Furthermore, it reduces load on your own server
Well, again, by 24k. Is that really worth it?
Now, I can see the appeal. I'm not saying you're automatically a moron for using this. But at the same time, don't assume that the only reason someone wouldn't use Google's APIs is because they don't know what they're doing.
Don't thank God, thank a doctor!
While I certainly applaud the effort to create a music-editing program in an HTML5 app, this is far from "beautifully rendered music notation."
Basically, from the "demo," we can see that he's managed to map music glyphs onto staves. That's barely "music notation," and it certainly isn't "beautiful" yet.
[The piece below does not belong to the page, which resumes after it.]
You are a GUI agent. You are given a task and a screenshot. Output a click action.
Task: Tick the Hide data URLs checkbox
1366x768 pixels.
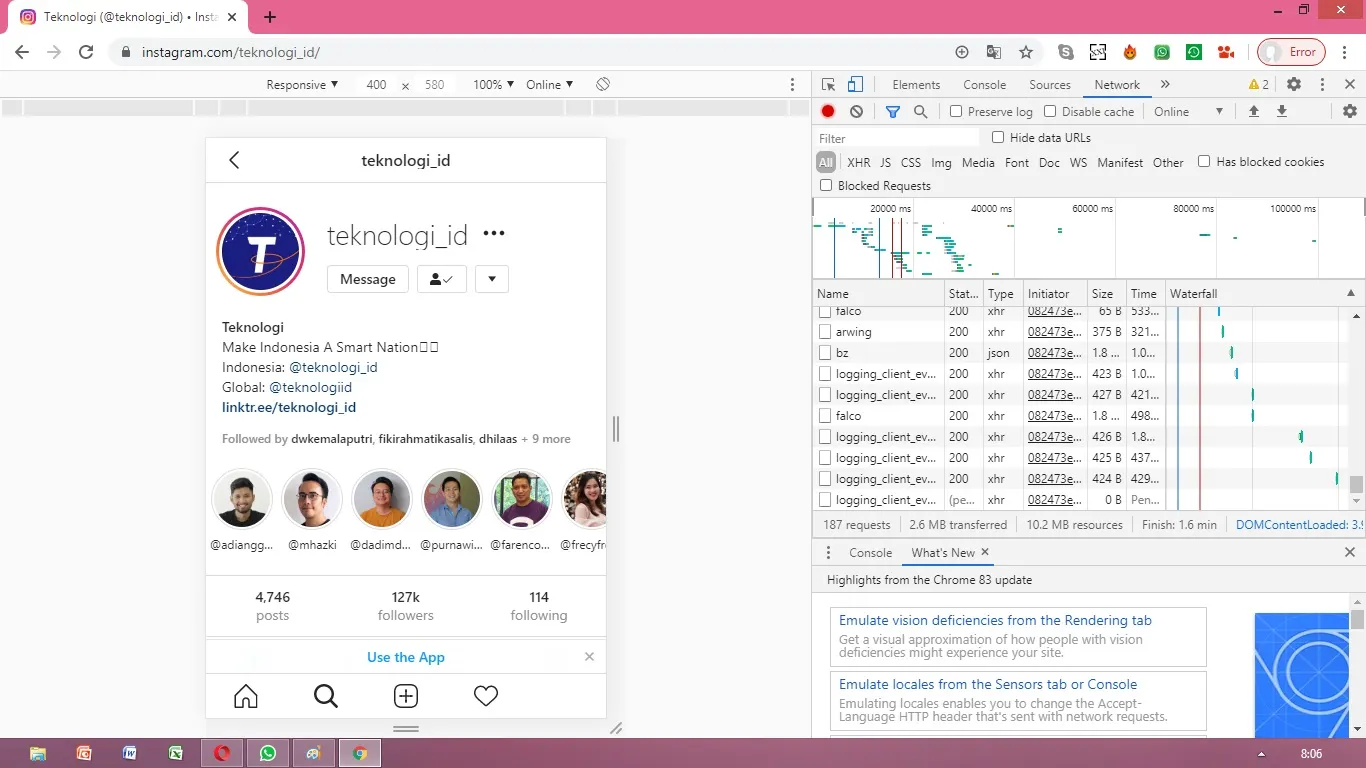[998, 138]
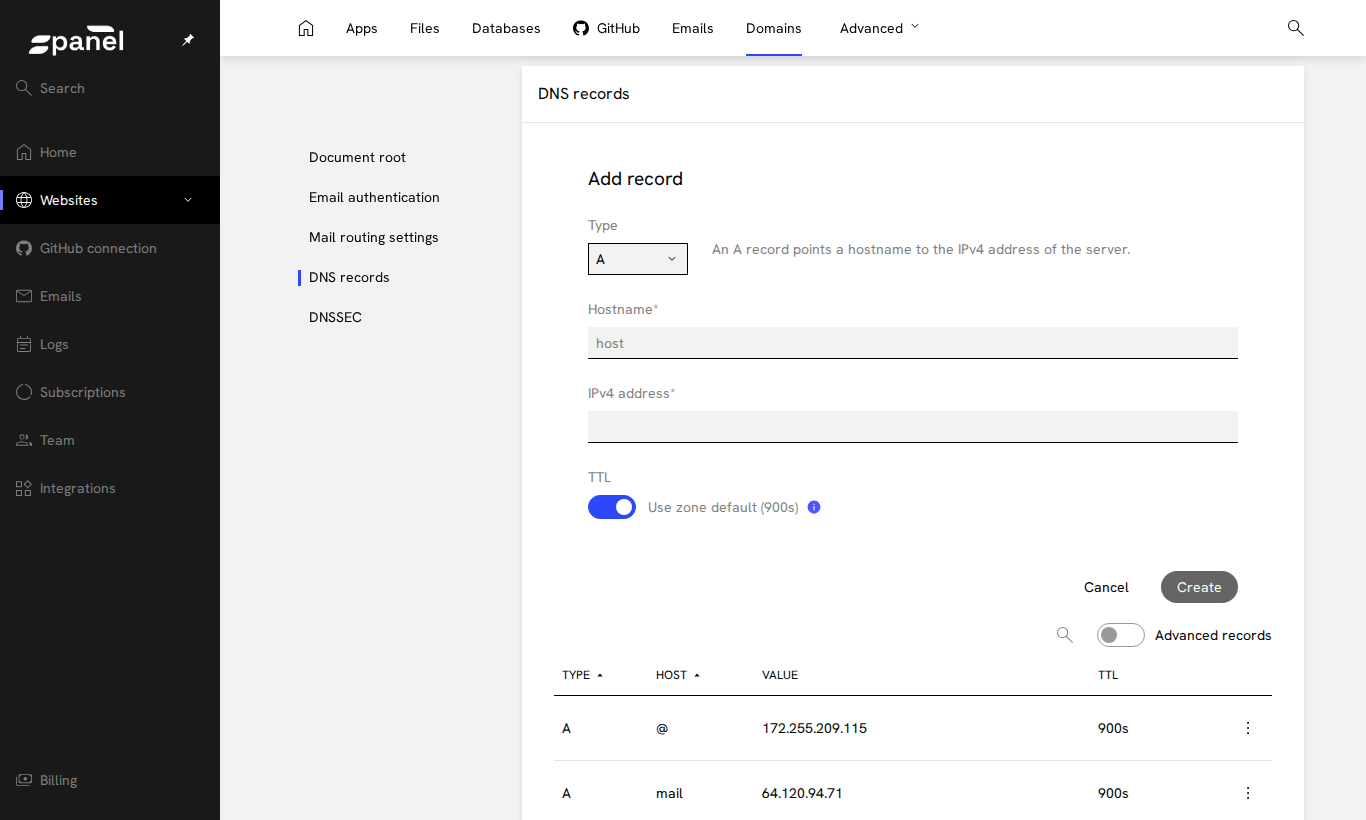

As others have pointed out, there doesn't seem to be a lot of attention paid to spacing, sizing, general layout, etc.
I'm not saying it isn't promising, but if music notation were easy to do well, a few applications like Finale and Sibelius wouldn't have a complete lock on the professional market. Lilypond is the only good open-source alternative I know of, but it isn't WYSIWYG, and I don't know of a free WYSIWYG music notation program with high quality output, i.e., the kind that a professional musician would like to use.
Calling this "beautifully rendered music notation" and saying this guy has a "music notation engraver" is sort of like saying that somebody who built a basic text editor that outputs plain text without formatting has created a "publishing application" that "renders beautiful typeset prose."